Mixed martial arts, or MMA, is the combat sport seen on national cable television in fights promoted by the Ultimate Fighting Championship.

The structure of a MMA bout is similar to boxing or high school wrestling, with two fighters matched by weight and monitored by a referee for rounds of a predetermined number and duration.

While the sports are similar in broad strokes, the details are very different.

A boxer knocked to the mat has until the count of 10 to rise to his feet and resume the match. An MMA competitor knocked to the ground can expect the fight to continue uninterrupted.

A wrestling bout ends when one competitor succeeds in pinning the other’s shoulders to the ground. In MMA, the pinned competitor is left trying to cover their face against downward punches backed by the full weight of the other’s body and amplified by the impossibility of recoiling with the punch.

Boxers enter their rope-walled ring with fists swaddled in bulky, mitten-style boxing gloves; MMA gloves are light and thin with open fingers and the ring is walled with chain-link fencing.

Mixed martial arts began as a no-holds-barred, unarmed combat sport and has since evolved into a some-holds-barred sport under the regulation of various concerned athletic commissions.

The Massachusetts State Athletic Commission began oversight of the sport in 2010, promulgating a set of rules including a list of 30 acts prohibited at the professional level and 34 at the amateur level.

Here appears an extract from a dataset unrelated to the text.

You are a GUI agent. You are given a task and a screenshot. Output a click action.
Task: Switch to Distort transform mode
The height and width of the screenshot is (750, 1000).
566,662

Illegal moves include head butting, eye gouging, biting, pinching, hair pulling, groin strikes, throat strikes, scratching, spitting and kneeing the head of a downed opponent.

Also prohibited is timidity, defined as “avoiding contact with an opponent, intentionally or consistently dropping the mouthpiece or faking an injury.”

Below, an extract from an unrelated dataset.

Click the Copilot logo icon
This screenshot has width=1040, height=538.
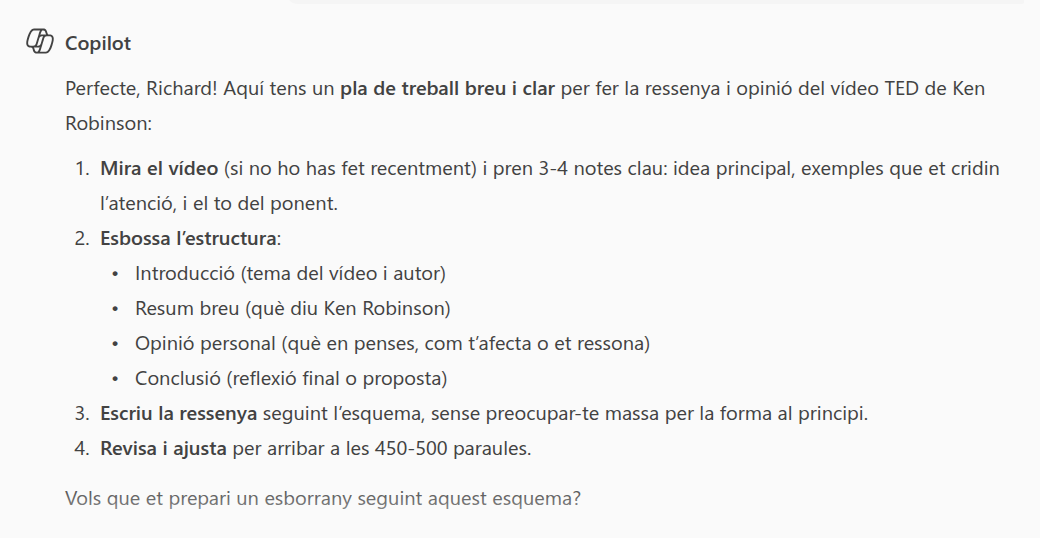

While kicking the head of a grounded opponent is frowned upon, kicking the head of a standing opponent is acceptable — and crowd-pleasing — as are punching a grounded opponent; choking, except with the hands; knee strikes and manipulation of joints, excluding the ill-defined category of “small joints,” presumably those in the fingers and toes.

Elbow strikes are allowed at the professional level, excluding downward strikes with the point of the elbow, but disallowed at the amateur level.

If it isn’t covered in the list, it’s OK. Holding an opponent down on the mat in order to more easily hit them, known in the lingo of the sport as the “ground and pound,” is both allowed and encouraged.